Citações Web of Science: 0
Resumo

Genomic selection has been proposed as the standard method to predict breeding values in animal and plant breeding. Although some crops have benefited from this methodology, studies in Coffea are still emerging. To date, there have been no studies describing how well genomic prediction models work across populations and environments for different complex traits in coffee. Considering that predictive models are based on biological and statistical assumptions, it is expected that their performance vary depending on how well these assumptions align with the true genetic architecture of the phenotype.
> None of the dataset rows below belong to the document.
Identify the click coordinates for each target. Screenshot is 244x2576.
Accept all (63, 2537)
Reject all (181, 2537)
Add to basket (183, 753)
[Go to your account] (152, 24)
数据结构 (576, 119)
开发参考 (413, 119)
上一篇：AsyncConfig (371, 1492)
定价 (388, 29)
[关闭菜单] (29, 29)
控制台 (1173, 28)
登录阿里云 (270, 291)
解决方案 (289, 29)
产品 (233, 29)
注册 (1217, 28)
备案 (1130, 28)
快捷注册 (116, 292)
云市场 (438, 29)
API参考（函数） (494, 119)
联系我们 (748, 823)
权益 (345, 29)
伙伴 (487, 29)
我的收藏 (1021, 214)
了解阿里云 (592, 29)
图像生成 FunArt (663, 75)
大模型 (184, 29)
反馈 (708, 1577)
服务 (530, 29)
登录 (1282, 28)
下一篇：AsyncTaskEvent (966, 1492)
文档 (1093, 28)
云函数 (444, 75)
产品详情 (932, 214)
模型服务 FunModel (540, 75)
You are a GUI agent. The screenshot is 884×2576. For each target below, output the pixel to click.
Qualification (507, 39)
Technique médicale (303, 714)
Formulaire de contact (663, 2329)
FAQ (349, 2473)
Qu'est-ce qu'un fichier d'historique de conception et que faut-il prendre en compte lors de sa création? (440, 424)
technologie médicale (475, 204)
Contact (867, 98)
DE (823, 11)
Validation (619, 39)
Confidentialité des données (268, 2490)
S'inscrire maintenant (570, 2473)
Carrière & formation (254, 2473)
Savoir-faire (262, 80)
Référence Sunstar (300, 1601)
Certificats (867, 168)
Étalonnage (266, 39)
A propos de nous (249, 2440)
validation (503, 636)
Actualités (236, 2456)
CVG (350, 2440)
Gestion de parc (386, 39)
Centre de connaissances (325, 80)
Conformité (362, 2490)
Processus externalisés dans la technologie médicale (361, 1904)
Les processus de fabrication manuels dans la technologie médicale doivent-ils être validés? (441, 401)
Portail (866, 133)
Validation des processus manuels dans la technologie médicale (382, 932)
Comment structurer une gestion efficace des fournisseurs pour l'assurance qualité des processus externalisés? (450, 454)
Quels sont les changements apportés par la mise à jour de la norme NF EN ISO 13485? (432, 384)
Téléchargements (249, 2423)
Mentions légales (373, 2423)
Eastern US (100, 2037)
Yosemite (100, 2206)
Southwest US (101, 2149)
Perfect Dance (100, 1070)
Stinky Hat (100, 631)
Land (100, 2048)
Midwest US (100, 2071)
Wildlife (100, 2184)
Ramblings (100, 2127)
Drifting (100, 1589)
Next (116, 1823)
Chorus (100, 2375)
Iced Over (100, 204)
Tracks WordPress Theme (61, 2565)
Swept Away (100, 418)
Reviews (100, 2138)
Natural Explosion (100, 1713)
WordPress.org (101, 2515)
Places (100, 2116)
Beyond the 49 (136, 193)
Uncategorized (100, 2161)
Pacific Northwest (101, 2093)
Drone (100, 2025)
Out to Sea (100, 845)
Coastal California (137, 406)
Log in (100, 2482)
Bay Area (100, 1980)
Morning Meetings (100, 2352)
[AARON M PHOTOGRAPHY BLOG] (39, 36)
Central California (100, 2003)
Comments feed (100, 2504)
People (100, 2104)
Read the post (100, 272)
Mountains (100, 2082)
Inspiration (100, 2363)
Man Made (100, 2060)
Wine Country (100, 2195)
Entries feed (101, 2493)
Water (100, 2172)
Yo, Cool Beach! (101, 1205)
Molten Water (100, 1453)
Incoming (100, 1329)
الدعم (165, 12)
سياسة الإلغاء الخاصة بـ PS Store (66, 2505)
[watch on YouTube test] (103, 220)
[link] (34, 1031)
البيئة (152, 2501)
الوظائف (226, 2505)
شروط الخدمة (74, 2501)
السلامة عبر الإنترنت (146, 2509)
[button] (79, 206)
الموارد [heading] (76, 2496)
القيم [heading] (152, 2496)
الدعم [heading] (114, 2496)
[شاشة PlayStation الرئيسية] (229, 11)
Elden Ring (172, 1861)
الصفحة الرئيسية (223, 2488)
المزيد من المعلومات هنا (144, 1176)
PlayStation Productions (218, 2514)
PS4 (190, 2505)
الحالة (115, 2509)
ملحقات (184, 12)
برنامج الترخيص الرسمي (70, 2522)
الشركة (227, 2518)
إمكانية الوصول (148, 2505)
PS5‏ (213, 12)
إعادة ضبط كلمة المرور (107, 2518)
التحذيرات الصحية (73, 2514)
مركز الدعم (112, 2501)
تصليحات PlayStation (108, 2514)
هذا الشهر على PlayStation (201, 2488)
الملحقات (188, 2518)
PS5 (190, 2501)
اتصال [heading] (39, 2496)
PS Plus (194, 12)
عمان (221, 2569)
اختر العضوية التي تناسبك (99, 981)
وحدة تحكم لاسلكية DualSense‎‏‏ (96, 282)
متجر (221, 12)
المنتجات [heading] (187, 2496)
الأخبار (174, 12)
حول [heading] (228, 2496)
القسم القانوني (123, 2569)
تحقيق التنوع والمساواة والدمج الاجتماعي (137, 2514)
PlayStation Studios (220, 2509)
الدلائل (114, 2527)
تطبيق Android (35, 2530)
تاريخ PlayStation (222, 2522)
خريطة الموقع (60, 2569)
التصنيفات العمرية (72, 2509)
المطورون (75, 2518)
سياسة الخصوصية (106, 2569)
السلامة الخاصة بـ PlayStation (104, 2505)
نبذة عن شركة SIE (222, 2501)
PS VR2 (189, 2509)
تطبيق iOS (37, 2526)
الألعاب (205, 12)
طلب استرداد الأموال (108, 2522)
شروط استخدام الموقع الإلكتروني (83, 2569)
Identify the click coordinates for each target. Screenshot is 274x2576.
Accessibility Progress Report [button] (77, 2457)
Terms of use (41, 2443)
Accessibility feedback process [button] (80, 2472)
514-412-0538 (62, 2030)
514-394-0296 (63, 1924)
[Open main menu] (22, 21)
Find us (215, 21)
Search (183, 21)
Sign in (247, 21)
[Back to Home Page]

To investigate this, we used data from two recurrent selection populations of Coffea canephora, evaluated in two locations, and single nucleotide polymorphisms identified by Genotyping-by-Sequencing. In particular, we evaluated the performance of 13 statistical approaches to predict three important traits in the coffee-production of coffee beans, leaf rust incidence and yield of green beans. Analyses were performed for predictions within-environment, across locations and across populations to assess the reliability of genomic selection. Overall, differences in the prediction accuracy of the competing models were small, although the Bayesian methods showed a modest improvement over other methods, at the cost of more computation time. As expected, predictive accuracy for within-environment analysis, on average, were higher than predictions across locations and across populations. Our results support the potential of genomic selection to reshape traditional plant breeding schemes. In practice, we expect to increase the genetic gain per unit of time by reducing the length cycle of recurrent selection in coffee. (AU)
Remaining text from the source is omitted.